Extrait source

◇ ◇ ◇

Il est communément admis que les ressentiments nourris par les Algériens à l’encontre des harkis sont inversement proportionnels à ceux qu’ils réservent à l’ancienne puissance colonialiste française. Ils tiennent à l’endroit des harkis des rancœurs encore vives.  Comme si la main qui a trahi est plus condamnable que le Corps armé qui l’a mobilisée, le Cerveau gouvernemental colonial qui l’a dirigée. Paradoxalement, le Génocidaire français bénéficie, depuis l’indépendance, de clémence, de bienveillance, d’indulgence, d’allégeances ; tandis qu’on réserve aux harkis une démentielle haine inexpiable, inextinguible, intarissable. 

Les supplétifs de l’armée coloniale sont toujours voués aux gémonies, tandis que la France coloniale est accueillie en Algérie avec cérémonies. Le harki est toujours accablé pour sa collaboration circonstancielle, alors que le pays colonisateur a été absout de ses crimes (contre l’humanité… algérienne) structurels. Le harki demeure, aux yeux des Algériens, tapi dans la fange sans espoir de bénéficier un jour de réhabilitation, tandis que l’ancien colon, les Algériens lui déroulent servilement le tapis rouge. Comme le notait le sociologue Gustave Le Bon « Les révolutions n’ont généralement pour résultat immédiat qu’un déplacement de servitude ». D’aucuns, notamment en Algérie, en ont fait leur carrière. Voire leur identité. Leur patrimoine génétique.

Ce traitement de faveur, accompli avec ferveur, réservé à l’ancien Colon français ne peut pas être expliqué autrement que par la perpétuation de cette mentalité de colonisé théorisée par Franz Fanon, pour qui la servitude volontaire due à son ancien maître demeure, en dépit d’une formelle indépendance, toujours ancrée dans la psyché de l’affranchi. L’oppression opprime, avait-il écrit. L’intériorisation de l’oppression se pérennise même au-delà de l’affranchissement du colonisé formellement obtenu. Et la subordination témoignée au maître s’insinue encore dans l’attitude toute de soumission du colonisé, par-delà le contexte colonial. Cet esprit d’asservissement est l’expression d’une mentalité de pauvre, corollaire d’une pauvreté mentale.

◇ ◇ ◇

Données disponibles
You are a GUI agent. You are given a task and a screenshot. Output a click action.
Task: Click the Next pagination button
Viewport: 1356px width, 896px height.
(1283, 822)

◇ ◇ ◇

Série de tâches
A - Dans le texte sur les harkis, quel sociologue est cité au sujet des révolutions ?
B - Poursuivez le texte sur les harkis et l'ancienne puissance coloniale à partir de sa dernière phrase.

Réponses finales
A - Gustave Le Bon.

B -
Comme l’écrit Gustave Le Bon dans Psychologie des foules : « Ce n’est pas le besoin de la liberté, mais celui de la servitude qui domine toujours dans l’âme des foules. Elles ont une telle soif d’obéir qu’elles se soumettent d’instinct à qui se déclare leur maître ». Particulièrement vrai pour certaines « foules nationales qui ont vécu dans la soumission et l’obéissance coloniale. Quoiqu’elles aient déchiré le drapeau de la colonisation, elles continuent à se draper dans le haillon indigne de la servitude. Car, comme le disait Étienne de la Boétie « Il y a en l’homme une préférence pour la servitude volontaire, parce que la servitude est confortable et qu’elle rend irresponsable ».

Le harki, pourtant lui aussi victime d’embrigadement contraint par l’armée coloniale, est devenu l’exutoire des ressentiments accumulés pendant presque un siècle et demi d’occupation coloniale.

Comment pourrait-on analyser cette complaisante commisération accordée à la France, sinon par ce complexe d’infériorité toujours vivace parmi les Algériens, en dépit de leurs proclamations de foi indépendantistes crânement exhibées. Comment expliquer cette exécration vouée aux harkis, sinon par un transfert de haine longtemps nourrie à l’encontre du colon, aujourd’hui concentrée sur les harkis, victimes expiatoires du traumatisme post guerre anticoloniale.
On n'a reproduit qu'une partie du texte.